By Andrea Ordonez, Editorial Editor

For the U.S. Army, October signifies National Depression Awareness Month. Just last week, Hofstra observed National Depression Screening Day alongside other schools and organizations around the country, by providing information about common mood concerns and mental health issues.

Most students forgot about the screening day, and overlooked the table because of a hectic day's schedule. However, the significance of the day and this month as a whole should not be undermined.

Life does not always include easy-breezy days and nice easy breezes. We all face hard times that make us feel like no one else suffers like we do. I remember experiencing that feeling in high school, where the struggle for popularity collides with the pressure to perform well academically.

For some in high school, the demands become too much. Without a loving sense of community and attention from others, they divert to seclusion without anyone really noticing.

No event in my life would have ever prepared me for the summer going into my senior year, when one of my childhood companions told me his best friend had committed suicide. To think that someone my age felt like they were so alone in this world was unacceptable. Every life has the potential to grow into something beautiful, and that potential should be fostered with good attention and care.

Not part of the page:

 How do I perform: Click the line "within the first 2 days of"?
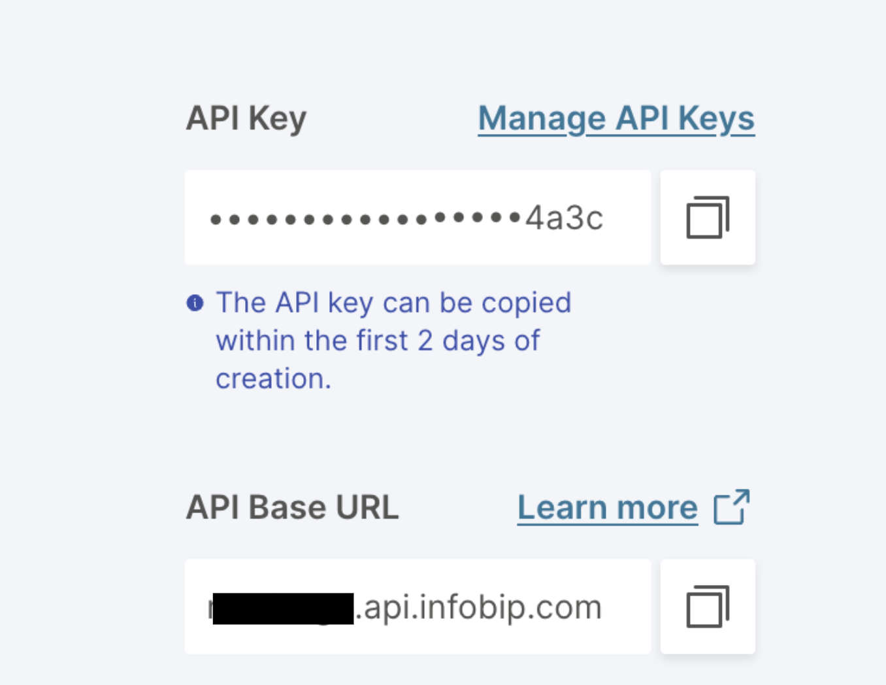click(x=378, y=341)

College has been an experience completely different from high school. Where the competition back then was bitter and rough, the community surrounding me encourages and celebrates personal growth and accomplishment. From the first semester here, Hofstra has emphasized the P.R.I.D.E. principles, which gives solace in the fact that we are not alone, but a community. The overall goal is that we graduate with P.R.I.D.E. and apply it to whatever occupation or environment we encounter.  

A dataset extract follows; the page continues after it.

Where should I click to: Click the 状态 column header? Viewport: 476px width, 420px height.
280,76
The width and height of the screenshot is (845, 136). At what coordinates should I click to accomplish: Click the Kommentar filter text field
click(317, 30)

Aside from the P.R.I.D.E. principles, Hofstra provides helpful services at the Saltzman Center, giving students the attention they deserve when they face times of stress and anxiety. There's also a club on campus called Active Minds, a student-run organization that seeks to increase awareness and promote an open conversation about mental health issues.

Besides seeing these great resources at work on campus, I have been an avid follower of To Write Love on Her Arms, a non-profit organization that provides support for people who struggle with depression, addiction, self-injury, and suicide. The organization has attracted students across the country through music and motivational speeches.

Hofstra is a place where no one should feel alone. It is a place of tolerance, acceptance, and community. For those that do feel like no one cares, try to reach out to someone. I guarantee that there will be a hand reaching out to help you.